• Task a
Copy the records from the line with "Screen dimensions: 727x545" to the line with "coord(863,628)".

• Text block
++++++++

The children of a man convicted in a 1994 murder trial have different impressions of how multiple hearings for him went this week.

Whitley Evans, 21, daughter of Edward T. Kendrick III, said she thinks the hearings on Monday, Thursday and Friday moved her father closer to his goal of a new trial.

But Endia Kendrick, 21, and Edward Kendrick, 20, whose mother the elder Kendrick was convicted of killing, said the week's events made them more confident their father would stay in jail for the rest of his life.

That's the sentence given by a Hamilton County jury that convicted him in 1994 of first-degree murder. Kendrick has appealed his conviction multiple times, with mixed success.

Hamilton County Criminal Court Judge Don Poole scheduled further hearings in the case for Feb. 21.

Local attorneys Hank Hill and Jerry Summers will be called as witnesses in the upcoming hearings. Hill represented Kendrick in the original trial and Summers represented him in the appeal.

In this week's hearings, Kendrick's current attorney, Jeffrey Schaarschmidt, retraced testimony of witnesses in the original trial, trying to prove Kendrick's claim that he did not have effective legal counsel.

"Hopefully the judge will conclude, as we did, that Mr. Kendrick deserves a new trial," Schaarschmidt said following Friday's hearing.

Prosecutor Lance Pope declined to comment on an ongoing case.

On Friday, Schaarschmidt questioned Tennessee Bureau of Investigation forensic scientist Russ Davis, asking about tests the agency performed to see if Kendrick had fired a weapon.

Davis explained that tests for the presence of chemicals related to the firing of a gun can result in three determinations -- absent, inconclusive or present. Absent and inconclusive do not mean that the person did not fire a weapon, he said.

Kendrick maintains he did not fire the Remington 7400 .30-06 rifle that killed his wife, saying it "went off" as he was moving it.

++++++++

• Records for the task

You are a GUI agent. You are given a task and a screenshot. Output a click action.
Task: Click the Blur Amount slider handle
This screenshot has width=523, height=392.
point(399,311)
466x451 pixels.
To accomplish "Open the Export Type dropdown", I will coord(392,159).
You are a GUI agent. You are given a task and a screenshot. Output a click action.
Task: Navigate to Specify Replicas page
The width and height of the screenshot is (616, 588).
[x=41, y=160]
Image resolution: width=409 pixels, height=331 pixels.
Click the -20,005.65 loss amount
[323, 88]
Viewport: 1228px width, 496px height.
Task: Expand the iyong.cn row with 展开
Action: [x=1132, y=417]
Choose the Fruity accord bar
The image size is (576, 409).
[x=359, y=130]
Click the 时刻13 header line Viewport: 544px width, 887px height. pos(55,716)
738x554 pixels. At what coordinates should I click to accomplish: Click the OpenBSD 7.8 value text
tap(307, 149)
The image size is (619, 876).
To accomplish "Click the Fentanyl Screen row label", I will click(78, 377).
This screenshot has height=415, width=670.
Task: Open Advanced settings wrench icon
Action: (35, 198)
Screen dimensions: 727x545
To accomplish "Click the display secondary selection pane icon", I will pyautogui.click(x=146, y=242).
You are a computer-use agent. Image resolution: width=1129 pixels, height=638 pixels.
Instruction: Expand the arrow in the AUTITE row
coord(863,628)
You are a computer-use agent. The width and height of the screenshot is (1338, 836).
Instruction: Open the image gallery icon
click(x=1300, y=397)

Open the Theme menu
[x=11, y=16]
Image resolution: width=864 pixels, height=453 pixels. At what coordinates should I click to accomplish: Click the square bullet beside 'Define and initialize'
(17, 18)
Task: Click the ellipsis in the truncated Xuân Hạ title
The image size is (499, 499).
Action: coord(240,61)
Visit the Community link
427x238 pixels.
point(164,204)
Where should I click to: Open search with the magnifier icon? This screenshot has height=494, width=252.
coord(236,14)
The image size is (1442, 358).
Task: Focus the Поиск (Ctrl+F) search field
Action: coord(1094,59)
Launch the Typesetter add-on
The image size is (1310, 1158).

++++++++

• Task b
Set down the article on the Kendrick murder case hearings word for word.

• Complete response a
Screen dimensions: 727x545
To accomplish "Click the display secondary selection pane icon", I will pyautogui.click(x=146, y=242).
You are a computer-use agent. Image resolution: width=1129 pixels, height=638 pixels.
Instruction: Expand the arrow in the AUTITE row
coord(863,628)

• Complete response b
The children of a man convicted in a 1994 murder trial have different impressions of how multiple hearings for him went this week.

Whitley Evans, 21, daughter of Edward T. Kendrick III, said she thinks the hearings on Monday, Thursday and Friday moved her father closer to his goal of a new trial.

But Endia Kendrick, 21, and Edward Kendrick, 20, whose mother the elder Kendrick was convicted of killing, said the week's events made them more confident their father would stay in jail for the rest of his life.

That's the sentence given by a Hamilton County jury that convicted him in 1994 of first-degree murder. Kendrick has appealed his conviction multiple times, with mixed success.

Hamilton County Criminal Court Judge Don Poole scheduled further hearings in the case for Feb. 21.

Local attorneys Hank Hill and Jerry Summers will be called as witnesses in the upcoming hearings. Hill represented Kendrick in the original trial and Summers represented him in the appeal.

In this week's hearings, Kendrick's current attorney, Jeffrey Schaarschmidt, retraced testimony of witnesses in the original trial, trying to prove Kendrick's claim that he did not have effective legal counsel.

"Hopefully the judge will conclude, as we did, that Mr. Kendrick deserves a new trial," Schaarschmidt said following Friday's hearing.

Prosecutor Lance Pope declined to comment on an ongoing case.

On Friday, Schaarschmidt questioned Tennessee Bureau of Investigation forensic scientist Russ Davis, asking about tests the agency performed to see if Kendrick had fired a weapon.

Davis explained that tests for the presence of chemicals related to the firing of a gun can result in three determinations -- absent, inconclusive or present. Absent and inconclusive do not mean that the person did not fire a weapon, he said.

Kendrick maintains he did not fire the Remington 7400 .30-06 rifle that killed his wife, saying it "went off" as he was moving it.